* _Data for the task_
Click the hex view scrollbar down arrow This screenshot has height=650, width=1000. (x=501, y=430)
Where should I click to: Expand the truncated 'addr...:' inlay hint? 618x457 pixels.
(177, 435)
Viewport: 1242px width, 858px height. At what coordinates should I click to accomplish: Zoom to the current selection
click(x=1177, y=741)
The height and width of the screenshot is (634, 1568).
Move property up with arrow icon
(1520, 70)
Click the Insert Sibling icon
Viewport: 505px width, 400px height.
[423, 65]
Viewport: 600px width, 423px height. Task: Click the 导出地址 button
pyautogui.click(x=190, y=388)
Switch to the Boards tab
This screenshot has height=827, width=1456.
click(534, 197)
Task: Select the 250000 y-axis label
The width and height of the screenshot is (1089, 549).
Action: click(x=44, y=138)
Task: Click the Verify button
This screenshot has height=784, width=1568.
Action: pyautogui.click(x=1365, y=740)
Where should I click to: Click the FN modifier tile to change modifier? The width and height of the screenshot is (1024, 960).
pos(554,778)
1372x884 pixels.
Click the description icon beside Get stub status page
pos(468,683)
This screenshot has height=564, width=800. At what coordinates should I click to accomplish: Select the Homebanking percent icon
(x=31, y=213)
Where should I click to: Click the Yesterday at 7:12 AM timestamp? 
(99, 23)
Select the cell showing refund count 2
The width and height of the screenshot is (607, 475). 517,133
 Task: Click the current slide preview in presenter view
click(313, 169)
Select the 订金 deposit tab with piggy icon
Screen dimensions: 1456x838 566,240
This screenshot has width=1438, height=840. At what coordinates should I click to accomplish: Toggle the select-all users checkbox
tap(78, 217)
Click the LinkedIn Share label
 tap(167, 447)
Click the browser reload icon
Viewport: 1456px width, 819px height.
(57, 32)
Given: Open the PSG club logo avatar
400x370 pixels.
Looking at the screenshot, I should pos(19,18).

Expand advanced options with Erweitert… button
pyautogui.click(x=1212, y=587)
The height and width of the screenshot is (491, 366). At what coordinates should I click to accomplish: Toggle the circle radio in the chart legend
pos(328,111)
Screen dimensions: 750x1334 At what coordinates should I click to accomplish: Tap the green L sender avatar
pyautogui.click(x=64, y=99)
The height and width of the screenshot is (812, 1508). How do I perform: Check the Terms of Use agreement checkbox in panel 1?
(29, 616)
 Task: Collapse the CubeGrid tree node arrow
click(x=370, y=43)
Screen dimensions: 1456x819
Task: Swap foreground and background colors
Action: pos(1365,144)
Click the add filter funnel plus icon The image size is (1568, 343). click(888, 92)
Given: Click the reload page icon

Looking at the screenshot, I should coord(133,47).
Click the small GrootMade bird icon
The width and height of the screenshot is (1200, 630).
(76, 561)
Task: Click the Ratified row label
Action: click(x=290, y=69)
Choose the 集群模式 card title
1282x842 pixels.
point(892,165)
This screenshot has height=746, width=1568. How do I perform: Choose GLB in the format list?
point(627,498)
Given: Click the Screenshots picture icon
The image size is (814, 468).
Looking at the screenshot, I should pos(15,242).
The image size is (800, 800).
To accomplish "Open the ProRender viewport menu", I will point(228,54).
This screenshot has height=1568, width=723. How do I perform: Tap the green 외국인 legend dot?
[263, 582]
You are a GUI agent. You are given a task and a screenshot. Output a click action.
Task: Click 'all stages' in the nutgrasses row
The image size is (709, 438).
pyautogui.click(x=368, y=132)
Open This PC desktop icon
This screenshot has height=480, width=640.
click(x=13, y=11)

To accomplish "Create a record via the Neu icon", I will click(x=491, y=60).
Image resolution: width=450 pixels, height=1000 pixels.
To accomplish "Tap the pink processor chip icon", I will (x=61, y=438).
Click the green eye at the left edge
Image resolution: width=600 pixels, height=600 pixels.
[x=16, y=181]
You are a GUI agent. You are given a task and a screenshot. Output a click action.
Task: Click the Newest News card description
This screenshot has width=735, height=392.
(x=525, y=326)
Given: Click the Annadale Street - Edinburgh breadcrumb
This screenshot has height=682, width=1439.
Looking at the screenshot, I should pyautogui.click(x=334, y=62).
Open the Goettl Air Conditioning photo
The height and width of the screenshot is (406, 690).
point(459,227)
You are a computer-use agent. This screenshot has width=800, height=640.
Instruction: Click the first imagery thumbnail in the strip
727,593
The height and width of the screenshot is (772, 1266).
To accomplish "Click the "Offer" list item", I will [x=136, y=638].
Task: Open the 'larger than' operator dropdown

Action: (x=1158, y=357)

* _What is asked_
Copy all of the lines above word for word, leaving nothing out and changing nothing.

* _Response_
Click the hex view scrollbar down arrow This screenshot has height=650, width=1000. (x=501, y=430)
Where should I click to: Expand the truncated 'addr...:' inlay hint? 618x457 pixels.
(177, 435)
Viewport: 1242px width, 858px height. At what coordinates should I click to accomplish: Zoom to the current selection
click(x=1177, y=741)
The height and width of the screenshot is (634, 1568).
Move property up with arrow icon
(1520, 70)
Click the Insert Sibling icon
Viewport: 505px width, 400px height.
[423, 65]
Viewport: 600px width, 423px height. Task: Click the 导出地址 button
pyautogui.click(x=190, y=388)
Switch to the Boards tab
This screenshot has height=827, width=1456.
click(534, 197)
Task: Select the 250000 y-axis label
The width and height of the screenshot is (1089, 549).
Action: click(x=44, y=138)
Task: Click the Verify button
This screenshot has height=784, width=1568.
Action: pyautogui.click(x=1365, y=740)
Where should I click to: Click the FN modifier tile to change modifier? The width and height of the screenshot is (1024, 960).
pos(554,778)
1372x884 pixels.
Click the description icon beside Get stub status page
pos(468,683)
This screenshot has height=564, width=800. At what coordinates should I click to accomplish: Select the Homebanking percent icon
(x=31, y=213)
Where should I click to: Click the Yesterday at 7:12 AM timestamp? 
(99, 23)
Select the cell showing refund count 2
The width and height of the screenshot is (607, 475). 517,133
 Task: Click the current slide preview in presenter view
click(313, 169)
Select the 订金 deposit tab with piggy icon
Screen dimensions: 1456x838 566,240
This screenshot has width=1438, height=840. At what coordinates should I click to accomplish: Toggle the select-all users checkbox
tap(78, 217)
Click the LinkedIn Share label
 tap(167, 447)
Click the browser reload icon
Viewport: 1456px width, 819px height.
(57, 32)
Given: Open the PSG club logo avatar
400x370 pixels.
Looking at the screenshot, I should pos(19,18).

Expand advanced options with Erweitert… button
pyautogui.click(x=1212, y=587)
The height and width of the screenshot is (491, 366). At what coordinates should I click to accomplish: Toggle the circle radio in the chart legend
pos(328,111)
Screen dimensions: 750x1334 At what coordinates should I click to accomplish: Tap the green L sender avatar
pyautogui.click(x=64, y=99)
The height and width of the screenshot is (812, 1508). How do I perform: Check the Terms of Use agreement checkbox in panel 1?
(29, 616)
 Task: Collapse the CubeGrid tree node arrow
click(x=370, y=43)
Screen dimensions: 1456x819
Task: Swap foreground and background colors
Action: pos(1365,144)
Click the add filter funnel plus icon The image size is (1568, 343). click(888, 92)
Given: Click the reload page icon

Looking at the screenshot, I should coord(133,47).
Click the small GrootMade bird icon
The width and height of the screenshot is (1200, 630).
(76, 561)
Task: Click the Ratified row label
Action: click(x=290, y=69)
Choose the 集群模式 card title
1282x842 pixels.
point(892,165)
This screenshot has height=746, width=1568. How do I perform: Choose GLB in the format list?
point(627,498)
Given: Click the Screenshots picture icon
The image size is (814, 468).
Looking at the screenshot, I should pos(15,242).
The image size is (800, 800).
To accomplish "Open the ProRender viewport menu", I will point(228,54).
This screenshot has height=1568, width=723. How do I perform: Tap the green 외국인 legend dot?
[263, 582]
You are a GUI agent. You are given a task and a screenshot. Output a click action.
Task: Click 'all stages' in the nutgrasses row
The image size is (709, 438).
pyautogui.click(x=368, y=132)
Open This PC desktop icon
This screenshot has height=480, width=640.
click(x=13, y=11)

To accomplish "Create a record via the Neu icon", I will click(x=491, y=60).
Image resolution: width=450 pixels, height=1000 pixels.
To accomplish "Tap the pink processor chip icon", I will (x=61, y=438).
Click the green eye at the left edge
Image resolution: width=600 pixels, height=600 pixels.
[x=16, y=181]
You are a GUI agent. You are given a task and a screenshot. Output a click action.
Task: Click the Newest News card description
This screenshot has width=735, height=392.
(x=525, y=326)
Given: Click the Annadale Street - Edinburgh breadcrumb
This screenshot has height=682, width=1439.
Looking at the screenshot, I should pyautogui.click(x=334, y=62).
Open the Goettl Air Conditioning photo
The height and width of the screenshot is (406, 690).
point(459,227)
You are a computer-use agent. This screenshot has width=800, height=640.
Instruction: Click the first imagery thumbnail in the strip
727,593
The height and width of the screenshot is (772, 1266).
To accomplish "Click the "Offer" list item", I will [x=136, y=638].
Task: Open the 'larger than' operator dropdown

Action: (x=1158, y=357)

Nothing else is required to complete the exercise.